---- SOURCE MATERIAL
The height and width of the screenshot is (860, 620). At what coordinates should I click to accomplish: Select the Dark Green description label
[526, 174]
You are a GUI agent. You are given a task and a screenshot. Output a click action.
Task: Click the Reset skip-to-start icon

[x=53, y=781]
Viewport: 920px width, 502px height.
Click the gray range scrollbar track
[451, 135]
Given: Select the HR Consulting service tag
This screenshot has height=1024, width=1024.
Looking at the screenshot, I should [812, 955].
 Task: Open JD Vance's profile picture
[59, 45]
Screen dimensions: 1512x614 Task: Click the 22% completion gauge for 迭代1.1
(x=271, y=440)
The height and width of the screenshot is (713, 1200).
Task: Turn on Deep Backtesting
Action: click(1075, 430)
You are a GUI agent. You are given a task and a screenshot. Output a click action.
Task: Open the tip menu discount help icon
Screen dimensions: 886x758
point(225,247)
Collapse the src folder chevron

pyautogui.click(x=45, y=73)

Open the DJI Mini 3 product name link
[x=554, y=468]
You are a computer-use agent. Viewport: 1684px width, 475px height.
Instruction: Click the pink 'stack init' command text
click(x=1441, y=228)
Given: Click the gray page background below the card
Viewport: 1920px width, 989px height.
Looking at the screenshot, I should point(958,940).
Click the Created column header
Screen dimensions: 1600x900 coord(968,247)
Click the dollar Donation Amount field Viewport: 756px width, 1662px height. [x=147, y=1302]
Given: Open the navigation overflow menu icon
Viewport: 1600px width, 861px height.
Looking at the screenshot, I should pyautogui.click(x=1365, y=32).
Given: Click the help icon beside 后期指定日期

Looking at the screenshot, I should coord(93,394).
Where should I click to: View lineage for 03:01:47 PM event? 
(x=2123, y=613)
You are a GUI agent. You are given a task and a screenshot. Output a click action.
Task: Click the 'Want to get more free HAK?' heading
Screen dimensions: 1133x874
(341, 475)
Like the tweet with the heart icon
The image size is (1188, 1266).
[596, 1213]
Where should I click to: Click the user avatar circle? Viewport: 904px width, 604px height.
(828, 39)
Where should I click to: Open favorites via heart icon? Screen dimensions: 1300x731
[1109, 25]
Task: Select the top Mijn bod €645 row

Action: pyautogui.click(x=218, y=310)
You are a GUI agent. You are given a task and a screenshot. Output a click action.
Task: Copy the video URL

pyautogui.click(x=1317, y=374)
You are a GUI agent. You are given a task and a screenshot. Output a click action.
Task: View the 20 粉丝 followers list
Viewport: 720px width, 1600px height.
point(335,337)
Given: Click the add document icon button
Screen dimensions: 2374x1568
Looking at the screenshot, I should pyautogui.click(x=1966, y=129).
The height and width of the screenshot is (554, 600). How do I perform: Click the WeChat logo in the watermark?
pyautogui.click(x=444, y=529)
--------
* **WRITTEN INSTRUCTION**
Return every line of the listing above verbatim.

* **RESPONSE TO THIS TASK**
The height and width of the screenshot is (860, 620). At what coordinates should I click to accomplish: Select the Dark Green description label
[526, 174]
You are a GUI agent. You are given a task and a screenshot. Output a click action.
Task: Click the Reset skip-to-start icon

[x=53, y=781]
Viewport: 920px width, 502px height.
Click the gray range scrollbar track
[451, 135]
Given: Select the HR Consulting service tag
This screenshot has height=1024, width=1024.
Looking at the screenshot, I should [812, 955].
 Task: Open JD Vance's profile picture
[59, 45]
Screen dimensions: 1512x614 Task: Click the 22% completion gauge for 迭代1.1
(x=271, y=440)
The height and width of the screenshot is (713, 1200).
Task: Turn on Deep Backtesting
Action: click(1075, 430)
You are a GUI agent. You are given a task and a screenshot. Output a click action.
Task: Open the tip menu discount help icon
Screen dimensions: 886x758
point(225,247)
Collapse the src folder chevron

pyautogui.click(x=45, y=73)

Open the DJI Mini 3 product name link
[x=554, y=468]
You are a computer-use agent. Viewport: 1684px width, 475px height.
Instruction: Click the pink 'stack init' command text
click(x=1441, y=228)
Given: Click the gray page background below the card
Viewport: 1920px width, 989px height.
Looking at the screenshot, I should point(958,940).
Click the Created column header
Screen dimensions: 1600x900 coord(968,247)
Click the dollar Donation Amount field Viewport: 756px width, 1662px height. [x=147, y=1302]
Given: Open the navigation overflow menu icon
Viewport: 1600px width, 861px height.
Looking at the screenshot, I should pyautogui.click(x=1365, y=32).
Given: Click the help icon beside 后期指定日期

Looking at the screenshot, I should coord(93,394).
Where should I click to: View lineage for 03:01:47 PM event? 
(x=2123, y=613)
You are a GUI agent. You are given a task and a screenshot. Output a click action.
Task: Click the 'Want to get more free HAK?' heading
Screen dimensions: 1133x874
(341, 475)
Like the tweet with the heart icon
The image size is (1188, 1266).
[596, 1213]
Where should I click to: Click the user avatar circle? Viewport: 904px width, 604px height.
(828, 39)
Where should I click to: Open favorites via heart icon? Screen dimensions: 1300x731
[1109, 25]
Task: Select the top Mijn bod €645 row

Action: pyautogui.click(x=218, y=310)
You are a GUI agent. You are given a task and a screenshot. Output a click action.
Task: Copy the video URL

pyautogui.click(x=1317, y=374)
You are a GUI agent. You are given a task and a screenshot. Output a click action.
Task: View the 20 粉丝 followers list
Viewport: 720px width, 1600px height.
point(335,337)
Given: Click the add document icon button
Screen dimensions: 2374x1568
Looking at the screenshot, I should pyautogui.click(x=1966, y=129).
The height and width of the screenshot is (554, 600). How do I perform: Click the WeChat logo in the watermark?
pyautogui.click(x=444, y=529)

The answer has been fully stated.